At the place of development of the cracks on the sample 3 form a corrosion cell 5 of non-conductive materials. Fill the corrosion cell with ground water 6 (figure 2). A steel anode 7 is placed in it and connected to a direct current source 8, providing cathodic polarization of the sample. Applying a bending cyclic load to the samples, make control samples with a depth of the main crack from 3 to 10 mm (figure 2, 3).

Example.

It is necessary to perform electromagnetic control of the gas pipeline metal, using, for example, a VIT-3 device for measuring the depth of cracks.

The studied gas pipeline is made of pipes made of steel grade X-70, with a diameter of 1420 mm, a wall thickness of 16.8 mm. The pipes are insulated by coating in the form of polymer tapes. The gas pipeline is cathodically polarized, the protective potential is minus 2.5 V.

For the manufacture of control samples, the following operations were performed.

To cut the control samples, we chose the pipe of the main underground gas pipeline that was in operation from the place of emergency destruction of the gas pipeline, made of X-70 steel, insulated with a polymer tape.

Defects of the coating were found in the form of folds oriented along the axis of the pipe, which are the site of the possible development of cracks. Samples were cut so that the direction of cutting of the samples was perpendicular to the axis of the pipe, and the place of development of the crack on the sample coincided with the location of the folds of the coating on the pipe.

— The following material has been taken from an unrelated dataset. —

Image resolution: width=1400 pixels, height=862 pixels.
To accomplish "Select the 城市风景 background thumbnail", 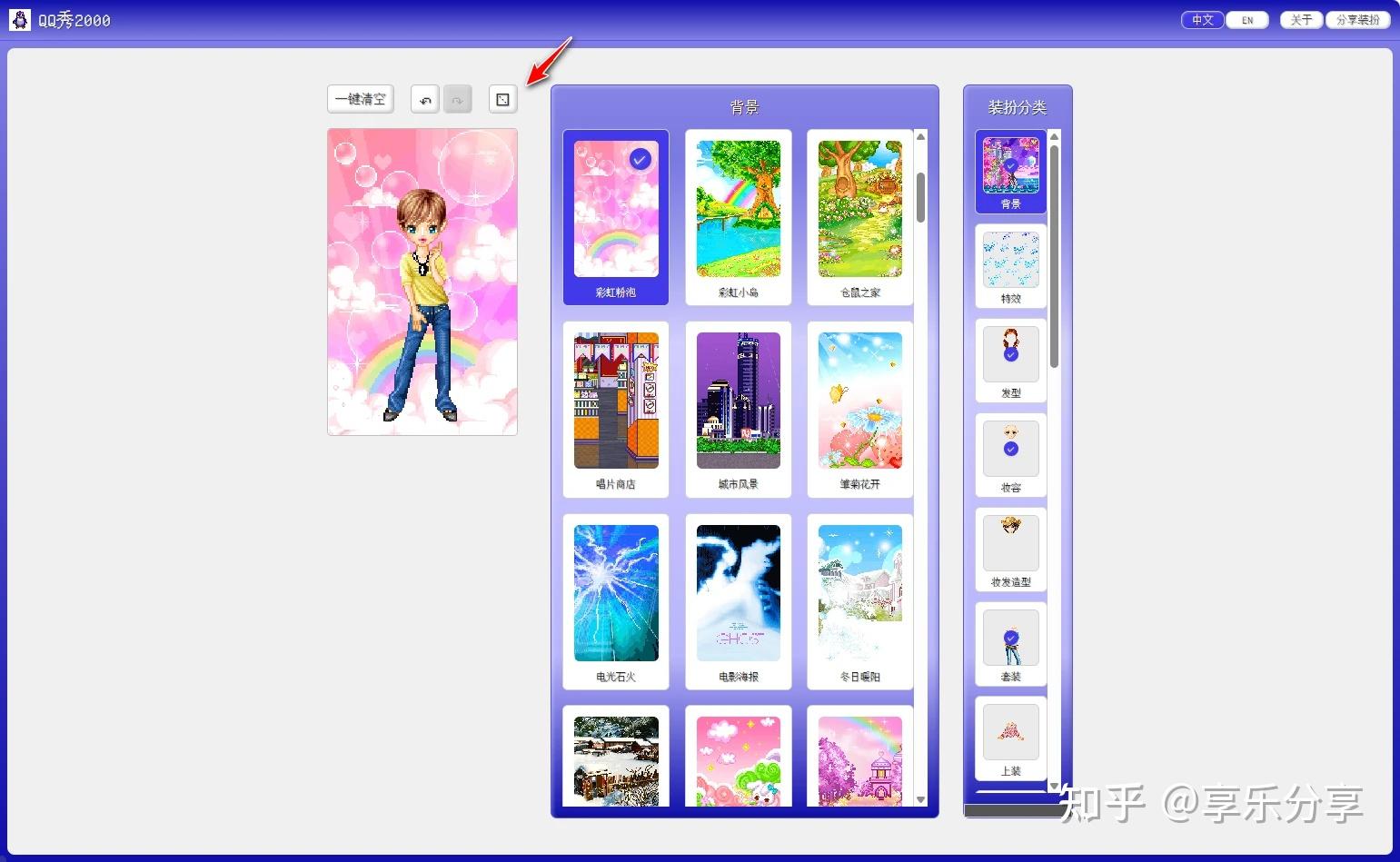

At the crack development site, a corrosion cell was formed on the sample from non-conductive materials. The corrosion cell was filled with ground water taken from the gas pipeline. A steel anode was placed in it and connected to a direct current source, providing a cathodic polarization of the sample of minus 2.5 V.

Applying a bending cyclic load to the samples, control samples were made with the depth of the main crack from 3 to 10 mm. The depth of the main crack was determined on the polished side surface of the sample visually using a MBP-3 measuring microscope, with an increase of 25 and 50 times (see table).

Using the obtained control samples, the VIT-3 device was tuned and flaw detection of an underground gas pipeline section was performed.

The error in measuring the depth of cracks with the VIT-3 instrument was evaluated on 8 samples from emergency gas pipelines that have real stress corrosion cracking cracks. The actual crack depth was measured by the reference method on the polished side surfaces of the samples visually using a MBP-3 measuring microscope.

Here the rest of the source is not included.